Introduction: Nous estimons le dépistage et la prévalence du diabète gestationnel au sein d'une population obstétrique composée principalement de femmes des Premières Nations du Nord-Ouest de l'Ontario.
Méthodologie: Il s'agissait d'une analyse rétrospective de 8 ans de toutes les épreuves d'hyperglycémie gestationnelle provoquée et de tous les tests de tolérance au glucose effectués au laboratoire Sioux Lookout Meno Ya Win Health Centre (SLMHC) entre le 1er janvier 2010 et le 31 décembre 2017. Le nombre de tests, le moment de la grossesse et le taux d'achèvement des tests de dépistage ont été consignés, et la prévalence du diabète gestationnel a été calculée dans la population testée. Le taux d'achèvement des tests de dépistage du sous-groupe de femmes ayant accouché au SLMHC entre 2014 et 2017 a aussi été consigné.
Résultats: La prévalence annuelle moyenne de diabète gestationnel était de 12 %, soit le double de celle de l'Ontario. Durant les 8 ans qu'a duré l'étude, 513 patientes ont reçu un diagnostic de diabète gestationnel parmi les 4298 patientes soumises au dépistage. Le protocole à 2 étapes ou à 1 étape a servi au dépistage chez les patientes, à raison de respectivement 90 et 10 %. Le dépistage a eu lieu à < 20 semaines chez 3 %; à < 28 semaines chez 54 % et à > 28 semaines chez 40 % des patientes.
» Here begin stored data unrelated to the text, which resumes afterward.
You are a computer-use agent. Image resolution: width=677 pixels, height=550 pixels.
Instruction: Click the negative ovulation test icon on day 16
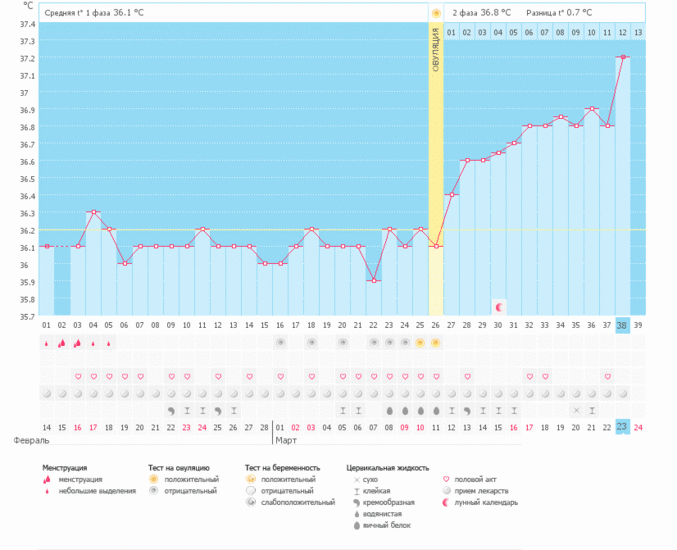pos(280,343)
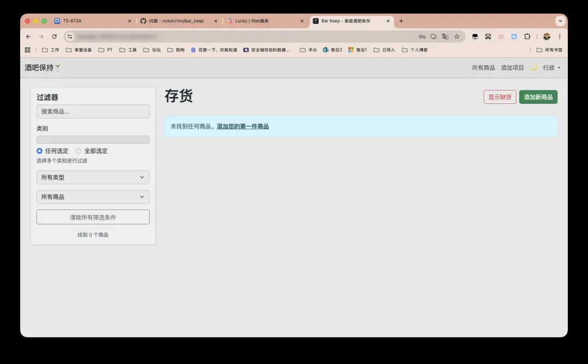The height and width of the screenshot is (364, 588).
Task: Select the 全部选定 radio button
Action: tap(79, 151)
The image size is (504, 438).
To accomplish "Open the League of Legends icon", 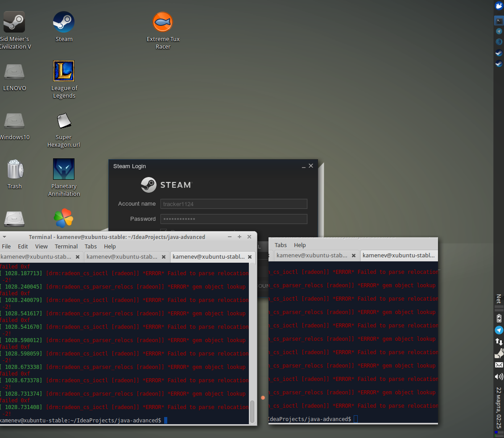I will [64, 71].
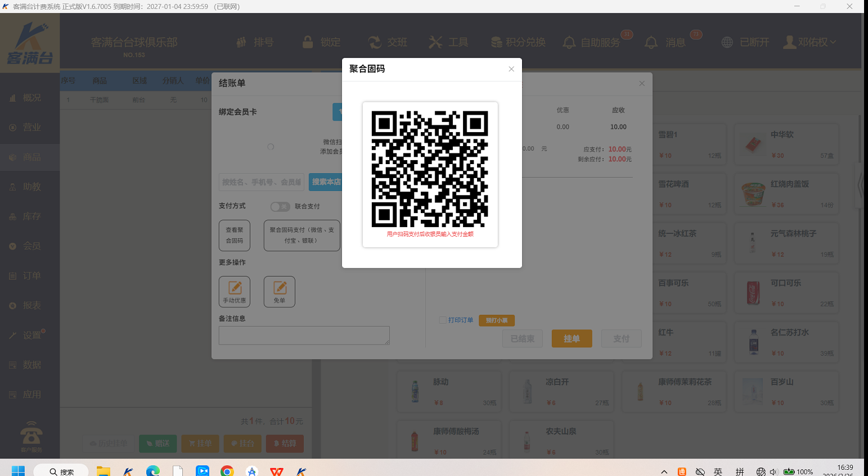
Task: Expand the 邓佑权 user dropdown
Action: pyautogui.click(x=833, y=42)
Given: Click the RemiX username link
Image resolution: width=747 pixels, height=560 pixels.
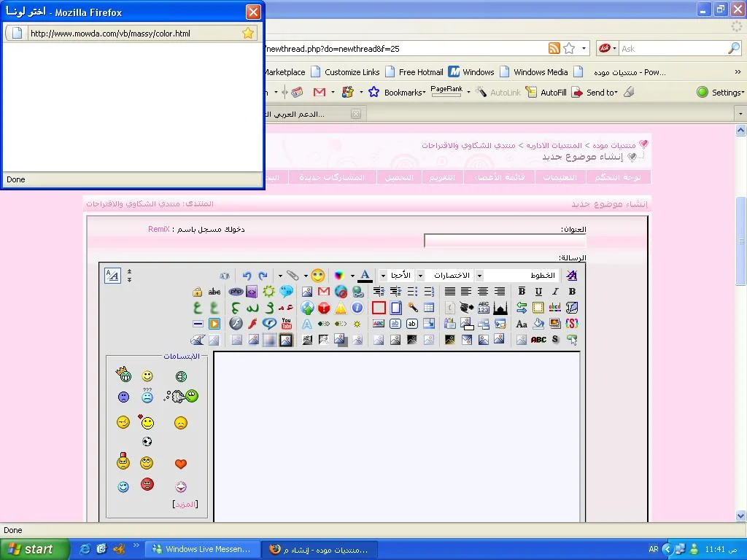Looking at the screenshot, I should (158, 229).
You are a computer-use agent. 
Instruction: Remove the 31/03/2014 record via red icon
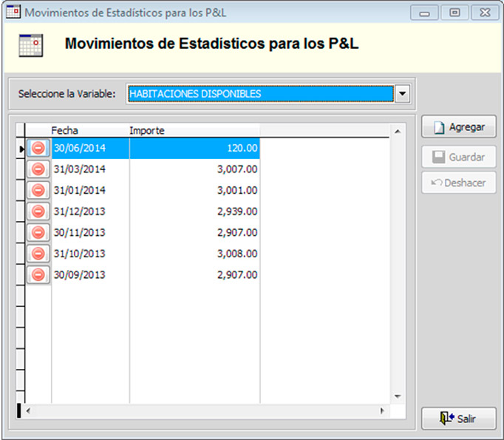pos(38,169)
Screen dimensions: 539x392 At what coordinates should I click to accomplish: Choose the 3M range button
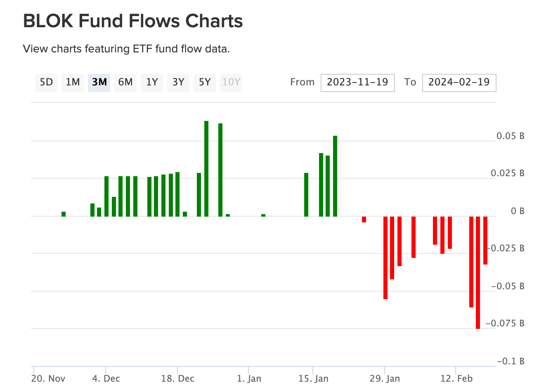(x=99, y=82)
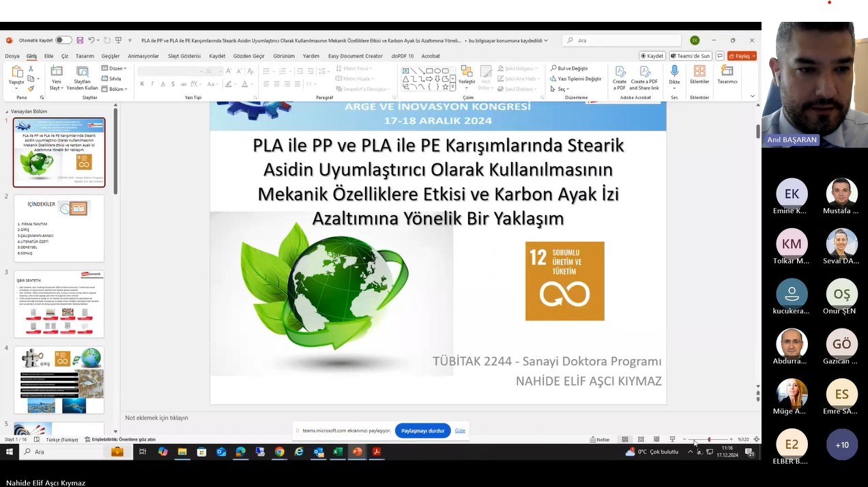Click the Create a PDF icon
This screenshot has height=487, width=868.
pos(620,76)
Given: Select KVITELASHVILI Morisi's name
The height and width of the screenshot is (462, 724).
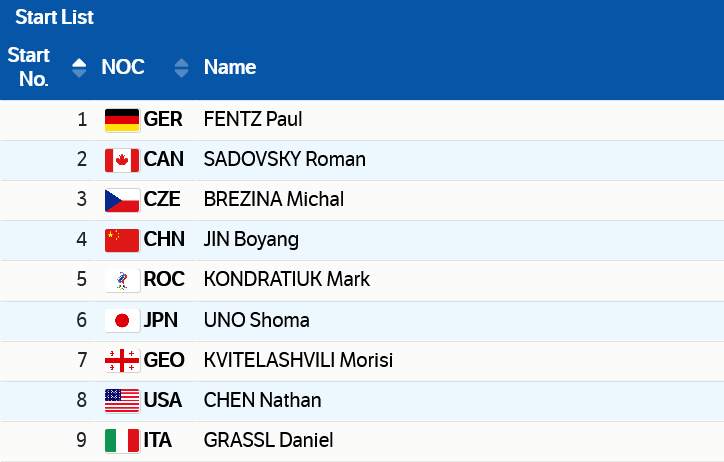Looking at the screenshot, I should pyautogui.click(x=298, y=360).
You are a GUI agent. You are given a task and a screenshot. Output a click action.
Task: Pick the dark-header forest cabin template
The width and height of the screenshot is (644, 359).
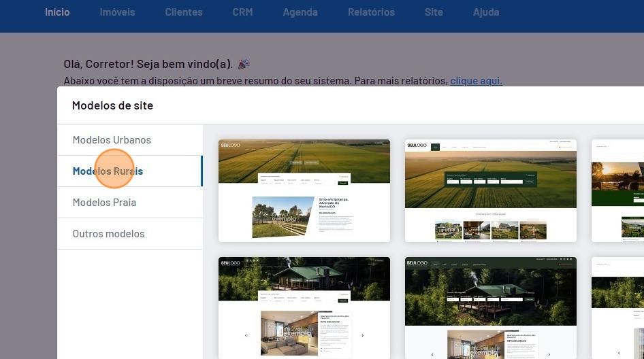(x=490, y=307)
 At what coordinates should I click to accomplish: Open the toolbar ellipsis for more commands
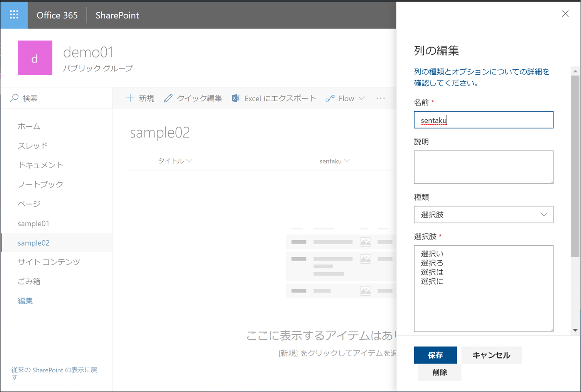[x=380, y=98]
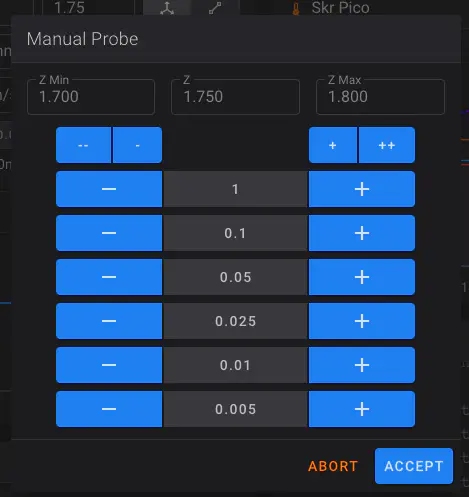Click the double plus (++) button
469x497 pixels.
pyautogui.click(x=387, y=145)
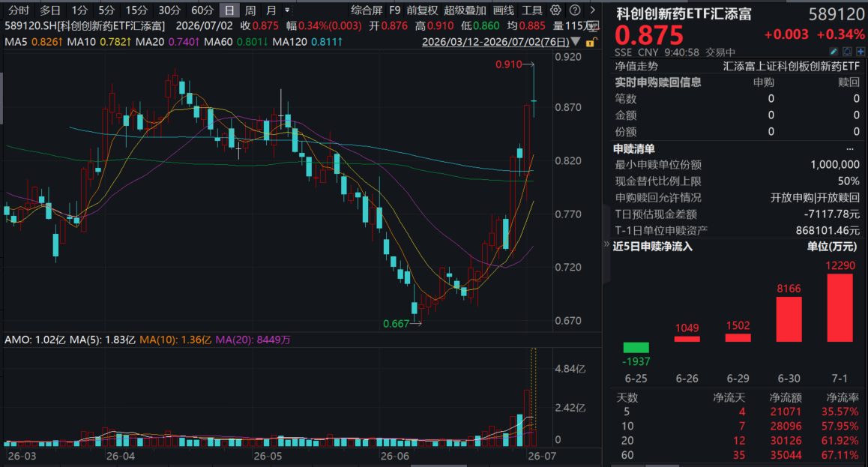Click the monitor icon beside volume reading
868x467 pixels.
tap(594, 26)
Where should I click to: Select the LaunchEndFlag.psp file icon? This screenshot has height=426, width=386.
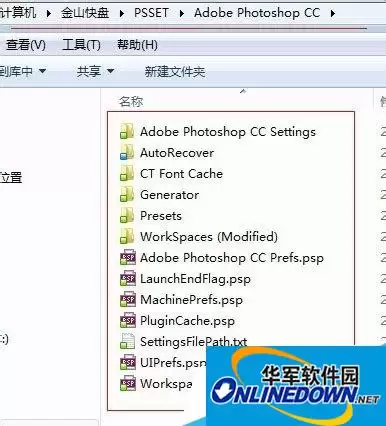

Soixante-dix pour cent des tests ont été effectués dans des postes éloignés de soins infirmiers. Le taux d'achèvement du dépistage chez les femmes ayant accouché au SLMHC en 2017 était de 80,8 %.
Conclusion: La prévalence de diabète gestationnel dans le Nord-Ouest de l'Ontario est le double du taux provincial. La plupart des tests effectués ont eu recours au protocole à 2 étapes; le dépistage précoce était sous-utilisé. L'on tente actuellement d'améliorer les programmes de dépistage, et de plus amples recherches pourraient documenter le taux de surveillance et approfondir notre compréhension des issues liées au diabète gestationnel.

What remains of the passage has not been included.